Reproduce the biography of Lane Chandler word for word, from start to finish.

> [Text excerpt]
=== Begin Enclosure ===
Lane Chandler (born Robert Clinton Oakes, June 4, 1899 – September 14, 1972) was an American actor specializing mainly in Westerns.

Biography

Early life
Chandler was raised on a ranch near Culbertson, Montana, the son of a horse rancher. The family relocated to Helena, Montana, when he was a youngster, and he graduated from high school there. He briefly attended Montana Wesleyan College (which later merged and became part of Rocky Mountain College), but quit to drive a tour bus at Yellowstone National Park.

Career
In the early 1920s he moved to Los Angeles, California, and started working as an auto mechanic. His real-life experiences growing up on a horse ranch landed bit parts for him in westerns from 1925, for Paramount Pictures. Studio executives suggested changing his name to Lane Chandler, and as such he began achieving leading roles opposite stars like Clara Bow, Greta Garbo, Betty Bronson and Esther Ralston. His first lead role was in The Legion of the Condemned.
=== End Enclosure ===
> [Records in a dataset]
=== Begin Enclosure ===
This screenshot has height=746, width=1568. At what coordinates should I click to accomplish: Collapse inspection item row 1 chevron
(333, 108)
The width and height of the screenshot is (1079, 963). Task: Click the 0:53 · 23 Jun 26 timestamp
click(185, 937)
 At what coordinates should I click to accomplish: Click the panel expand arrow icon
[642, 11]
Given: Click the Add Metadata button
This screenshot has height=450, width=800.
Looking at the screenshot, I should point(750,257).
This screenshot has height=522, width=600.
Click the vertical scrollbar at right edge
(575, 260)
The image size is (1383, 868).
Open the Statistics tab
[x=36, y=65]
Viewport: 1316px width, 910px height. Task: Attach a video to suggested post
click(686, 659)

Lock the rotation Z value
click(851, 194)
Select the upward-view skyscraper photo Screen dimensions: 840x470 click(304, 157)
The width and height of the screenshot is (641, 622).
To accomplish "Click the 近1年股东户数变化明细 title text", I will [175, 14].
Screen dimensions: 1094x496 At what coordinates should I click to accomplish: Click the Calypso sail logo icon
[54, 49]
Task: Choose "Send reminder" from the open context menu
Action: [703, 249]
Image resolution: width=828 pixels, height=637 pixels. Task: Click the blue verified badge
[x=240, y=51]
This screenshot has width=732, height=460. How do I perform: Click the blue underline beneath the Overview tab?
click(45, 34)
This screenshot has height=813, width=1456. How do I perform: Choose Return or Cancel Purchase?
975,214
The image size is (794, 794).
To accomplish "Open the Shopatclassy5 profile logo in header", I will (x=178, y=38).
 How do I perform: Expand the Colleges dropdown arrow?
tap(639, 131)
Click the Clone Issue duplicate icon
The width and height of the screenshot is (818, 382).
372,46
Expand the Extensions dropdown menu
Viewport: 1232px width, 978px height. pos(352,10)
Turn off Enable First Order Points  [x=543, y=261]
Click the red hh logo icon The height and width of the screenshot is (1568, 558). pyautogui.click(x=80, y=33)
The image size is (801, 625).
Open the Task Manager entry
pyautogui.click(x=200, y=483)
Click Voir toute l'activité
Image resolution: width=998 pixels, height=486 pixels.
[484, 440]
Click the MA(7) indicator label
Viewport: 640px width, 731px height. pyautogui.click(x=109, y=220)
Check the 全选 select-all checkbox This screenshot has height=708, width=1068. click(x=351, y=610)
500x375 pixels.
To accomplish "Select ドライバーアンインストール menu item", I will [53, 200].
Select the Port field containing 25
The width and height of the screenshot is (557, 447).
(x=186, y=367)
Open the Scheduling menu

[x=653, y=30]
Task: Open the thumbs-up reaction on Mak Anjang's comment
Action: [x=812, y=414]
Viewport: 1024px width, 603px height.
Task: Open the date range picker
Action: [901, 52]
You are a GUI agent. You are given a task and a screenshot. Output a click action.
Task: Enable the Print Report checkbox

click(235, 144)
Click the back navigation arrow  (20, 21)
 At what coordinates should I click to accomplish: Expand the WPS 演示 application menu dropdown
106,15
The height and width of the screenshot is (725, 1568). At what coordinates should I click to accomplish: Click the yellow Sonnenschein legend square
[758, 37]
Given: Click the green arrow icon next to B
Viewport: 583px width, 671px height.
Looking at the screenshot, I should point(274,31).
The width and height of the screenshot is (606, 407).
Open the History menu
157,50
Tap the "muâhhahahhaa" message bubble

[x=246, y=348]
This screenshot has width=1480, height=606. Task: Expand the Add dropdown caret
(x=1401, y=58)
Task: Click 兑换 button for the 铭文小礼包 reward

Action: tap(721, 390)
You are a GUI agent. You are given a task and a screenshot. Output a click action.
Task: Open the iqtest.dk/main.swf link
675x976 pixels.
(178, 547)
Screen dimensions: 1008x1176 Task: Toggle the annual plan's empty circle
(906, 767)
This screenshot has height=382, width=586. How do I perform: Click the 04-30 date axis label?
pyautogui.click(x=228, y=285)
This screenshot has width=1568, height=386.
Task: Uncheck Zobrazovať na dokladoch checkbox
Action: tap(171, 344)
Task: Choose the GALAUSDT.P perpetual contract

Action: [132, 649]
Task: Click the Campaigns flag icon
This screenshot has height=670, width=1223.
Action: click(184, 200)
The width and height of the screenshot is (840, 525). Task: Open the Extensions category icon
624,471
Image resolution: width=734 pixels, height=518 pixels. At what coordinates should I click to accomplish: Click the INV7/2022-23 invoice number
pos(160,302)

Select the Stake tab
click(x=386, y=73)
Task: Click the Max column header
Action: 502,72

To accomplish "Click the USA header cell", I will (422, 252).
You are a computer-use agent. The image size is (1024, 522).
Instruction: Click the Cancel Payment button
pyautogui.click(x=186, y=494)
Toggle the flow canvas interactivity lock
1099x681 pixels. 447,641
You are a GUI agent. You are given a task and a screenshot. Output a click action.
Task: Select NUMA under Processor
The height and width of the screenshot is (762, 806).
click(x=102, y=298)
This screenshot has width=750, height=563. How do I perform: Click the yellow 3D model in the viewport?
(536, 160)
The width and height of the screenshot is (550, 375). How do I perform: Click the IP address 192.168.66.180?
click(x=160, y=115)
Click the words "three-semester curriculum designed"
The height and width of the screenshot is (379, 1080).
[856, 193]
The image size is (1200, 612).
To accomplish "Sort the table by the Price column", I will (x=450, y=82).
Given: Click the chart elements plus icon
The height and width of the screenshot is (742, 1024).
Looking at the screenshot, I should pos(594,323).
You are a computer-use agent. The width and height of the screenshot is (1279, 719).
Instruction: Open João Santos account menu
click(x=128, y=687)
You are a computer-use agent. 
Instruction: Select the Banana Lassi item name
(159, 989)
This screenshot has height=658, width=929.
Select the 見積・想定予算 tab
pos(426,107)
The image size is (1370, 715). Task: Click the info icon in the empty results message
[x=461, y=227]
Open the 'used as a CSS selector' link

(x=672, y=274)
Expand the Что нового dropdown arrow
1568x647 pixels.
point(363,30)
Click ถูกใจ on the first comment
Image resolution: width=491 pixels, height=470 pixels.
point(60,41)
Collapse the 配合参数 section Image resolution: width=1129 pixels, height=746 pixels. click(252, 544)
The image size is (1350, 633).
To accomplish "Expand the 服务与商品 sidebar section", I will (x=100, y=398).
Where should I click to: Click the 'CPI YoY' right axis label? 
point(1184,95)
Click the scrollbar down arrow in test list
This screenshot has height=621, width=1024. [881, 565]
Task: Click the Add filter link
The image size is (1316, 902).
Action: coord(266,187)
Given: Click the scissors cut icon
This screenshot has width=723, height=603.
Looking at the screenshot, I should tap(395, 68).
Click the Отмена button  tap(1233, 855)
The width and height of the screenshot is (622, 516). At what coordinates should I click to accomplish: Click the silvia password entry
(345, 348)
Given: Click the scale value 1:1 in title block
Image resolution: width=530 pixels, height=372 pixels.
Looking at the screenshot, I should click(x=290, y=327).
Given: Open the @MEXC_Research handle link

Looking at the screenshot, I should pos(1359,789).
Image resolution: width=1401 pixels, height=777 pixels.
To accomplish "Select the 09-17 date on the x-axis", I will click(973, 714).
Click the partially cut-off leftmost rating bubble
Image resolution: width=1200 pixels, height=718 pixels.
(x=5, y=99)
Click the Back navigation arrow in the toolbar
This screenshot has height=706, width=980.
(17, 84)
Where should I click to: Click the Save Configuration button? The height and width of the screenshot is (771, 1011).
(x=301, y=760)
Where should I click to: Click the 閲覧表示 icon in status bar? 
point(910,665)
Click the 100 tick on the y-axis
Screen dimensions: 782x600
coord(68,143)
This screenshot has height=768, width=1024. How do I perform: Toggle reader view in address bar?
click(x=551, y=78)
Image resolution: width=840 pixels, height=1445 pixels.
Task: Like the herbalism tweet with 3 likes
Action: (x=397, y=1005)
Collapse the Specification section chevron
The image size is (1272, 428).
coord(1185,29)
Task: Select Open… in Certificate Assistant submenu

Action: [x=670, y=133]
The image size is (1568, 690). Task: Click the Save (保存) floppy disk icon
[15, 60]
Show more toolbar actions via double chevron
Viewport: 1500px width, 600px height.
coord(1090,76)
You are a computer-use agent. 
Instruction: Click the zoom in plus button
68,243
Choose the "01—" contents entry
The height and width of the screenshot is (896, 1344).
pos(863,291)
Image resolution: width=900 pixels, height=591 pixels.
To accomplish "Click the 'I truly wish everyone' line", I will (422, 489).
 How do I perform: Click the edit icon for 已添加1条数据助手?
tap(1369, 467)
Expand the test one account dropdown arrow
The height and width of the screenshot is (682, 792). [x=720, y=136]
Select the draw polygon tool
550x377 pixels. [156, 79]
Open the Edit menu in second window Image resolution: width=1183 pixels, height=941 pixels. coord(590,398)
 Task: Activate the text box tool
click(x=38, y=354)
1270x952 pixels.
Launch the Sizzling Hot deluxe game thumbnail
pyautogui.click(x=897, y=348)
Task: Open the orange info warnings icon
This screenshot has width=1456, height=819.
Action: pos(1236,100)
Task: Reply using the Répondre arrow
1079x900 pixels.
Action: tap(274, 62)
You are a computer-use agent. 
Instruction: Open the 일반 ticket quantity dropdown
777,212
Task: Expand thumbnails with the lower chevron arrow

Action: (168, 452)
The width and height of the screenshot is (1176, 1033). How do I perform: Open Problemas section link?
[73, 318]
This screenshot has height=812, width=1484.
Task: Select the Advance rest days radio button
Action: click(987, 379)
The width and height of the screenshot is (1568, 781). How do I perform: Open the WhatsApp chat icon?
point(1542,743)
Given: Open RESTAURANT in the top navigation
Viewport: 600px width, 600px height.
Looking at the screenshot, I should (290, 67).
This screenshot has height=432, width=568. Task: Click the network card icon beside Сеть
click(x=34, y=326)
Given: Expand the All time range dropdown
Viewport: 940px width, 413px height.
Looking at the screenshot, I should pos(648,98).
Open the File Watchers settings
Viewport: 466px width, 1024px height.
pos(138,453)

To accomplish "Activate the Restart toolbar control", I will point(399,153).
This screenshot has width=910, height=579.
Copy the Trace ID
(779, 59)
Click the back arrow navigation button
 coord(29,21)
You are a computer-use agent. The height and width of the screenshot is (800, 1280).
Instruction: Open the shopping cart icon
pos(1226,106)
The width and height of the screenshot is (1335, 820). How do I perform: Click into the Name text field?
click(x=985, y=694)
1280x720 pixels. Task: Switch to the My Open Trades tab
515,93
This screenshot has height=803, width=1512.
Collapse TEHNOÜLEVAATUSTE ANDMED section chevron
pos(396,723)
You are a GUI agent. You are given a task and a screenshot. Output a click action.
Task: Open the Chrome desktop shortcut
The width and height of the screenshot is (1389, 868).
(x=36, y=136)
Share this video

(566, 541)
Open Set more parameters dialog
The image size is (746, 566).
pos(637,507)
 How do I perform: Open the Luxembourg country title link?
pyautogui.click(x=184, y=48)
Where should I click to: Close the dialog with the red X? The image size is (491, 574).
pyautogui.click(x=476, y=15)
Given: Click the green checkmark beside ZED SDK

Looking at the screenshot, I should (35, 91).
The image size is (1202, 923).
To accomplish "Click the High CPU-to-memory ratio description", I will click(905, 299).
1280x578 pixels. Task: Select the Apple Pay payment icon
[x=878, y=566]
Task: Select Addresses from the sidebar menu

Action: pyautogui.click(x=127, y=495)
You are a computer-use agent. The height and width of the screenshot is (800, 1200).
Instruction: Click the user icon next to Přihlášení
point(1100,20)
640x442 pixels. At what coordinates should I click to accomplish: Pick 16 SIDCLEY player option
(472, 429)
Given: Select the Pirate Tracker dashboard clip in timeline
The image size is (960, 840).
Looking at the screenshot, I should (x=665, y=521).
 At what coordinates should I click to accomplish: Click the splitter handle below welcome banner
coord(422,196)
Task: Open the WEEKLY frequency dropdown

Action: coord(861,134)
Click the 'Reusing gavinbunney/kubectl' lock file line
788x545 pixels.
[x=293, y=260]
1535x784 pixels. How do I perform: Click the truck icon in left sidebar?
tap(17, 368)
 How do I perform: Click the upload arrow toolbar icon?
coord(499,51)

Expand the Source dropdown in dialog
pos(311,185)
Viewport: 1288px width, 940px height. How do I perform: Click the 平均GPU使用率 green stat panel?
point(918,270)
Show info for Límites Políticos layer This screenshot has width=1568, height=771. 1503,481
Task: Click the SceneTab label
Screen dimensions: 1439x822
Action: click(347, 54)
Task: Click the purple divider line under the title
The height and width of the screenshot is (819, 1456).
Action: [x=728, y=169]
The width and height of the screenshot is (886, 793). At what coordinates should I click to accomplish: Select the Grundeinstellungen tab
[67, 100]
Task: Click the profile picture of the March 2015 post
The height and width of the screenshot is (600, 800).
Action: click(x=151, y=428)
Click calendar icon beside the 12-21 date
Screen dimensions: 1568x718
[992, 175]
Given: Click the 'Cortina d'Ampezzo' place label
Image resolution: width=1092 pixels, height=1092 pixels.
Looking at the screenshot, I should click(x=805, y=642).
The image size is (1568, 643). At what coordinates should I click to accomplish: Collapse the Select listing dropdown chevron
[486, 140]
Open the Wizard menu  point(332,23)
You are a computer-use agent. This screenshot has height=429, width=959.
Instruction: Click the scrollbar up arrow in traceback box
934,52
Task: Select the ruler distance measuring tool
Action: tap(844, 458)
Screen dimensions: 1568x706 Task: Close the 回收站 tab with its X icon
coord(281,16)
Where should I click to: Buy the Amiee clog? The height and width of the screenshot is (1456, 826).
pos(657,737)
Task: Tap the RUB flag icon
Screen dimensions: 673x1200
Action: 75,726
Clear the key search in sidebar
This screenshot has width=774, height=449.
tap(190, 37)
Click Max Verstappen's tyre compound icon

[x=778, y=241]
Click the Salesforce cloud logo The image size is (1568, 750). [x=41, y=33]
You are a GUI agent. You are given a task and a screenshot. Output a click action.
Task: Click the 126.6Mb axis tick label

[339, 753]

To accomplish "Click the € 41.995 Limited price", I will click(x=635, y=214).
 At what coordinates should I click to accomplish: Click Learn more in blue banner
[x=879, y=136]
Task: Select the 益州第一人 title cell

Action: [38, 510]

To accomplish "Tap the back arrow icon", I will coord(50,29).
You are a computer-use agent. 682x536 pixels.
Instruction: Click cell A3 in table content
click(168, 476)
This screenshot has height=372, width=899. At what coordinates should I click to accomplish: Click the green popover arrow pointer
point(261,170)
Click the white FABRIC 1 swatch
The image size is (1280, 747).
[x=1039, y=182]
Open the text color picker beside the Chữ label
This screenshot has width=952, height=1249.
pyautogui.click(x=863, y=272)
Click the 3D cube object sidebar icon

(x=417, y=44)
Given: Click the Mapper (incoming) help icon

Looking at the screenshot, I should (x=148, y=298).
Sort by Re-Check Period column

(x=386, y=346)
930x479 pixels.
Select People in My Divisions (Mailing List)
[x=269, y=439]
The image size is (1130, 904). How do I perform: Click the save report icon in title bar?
=== End Enclosure ===
> [Answer below]
Lane Chandler (born Robert Clinton Oakes, June 4, 1899 – September 14, 1972) was an American actor specializing mainly in Westerns.

Biography

Early life
Chandler was raised on a ranch near Culbertson, Montana, the son of a horse rancher. The family relocated to Helena, Montana, when he was a youngster, and he graduated from high school there. He briefly attended Montana Wesleyan College (which later merged and became part of Rocky Mountain College), but quit to drive a tour bus at Yellowstone National Park.

Career
In the early 1920s he moved to Los Angeles, California, and started working as an auto mechanic. His real-life experiences growing up on a horse ranch landed bit parts for him in westerns from 1925, for Paramount Pictures. Studio executives suggested changing his name to Lane Chandler, and as such he began achieving leading roles opposite stars like Clara Bow, Greta Garbo, Betty Bronson and Esther Ralston. His first lead role was in The Legion of the Condemned.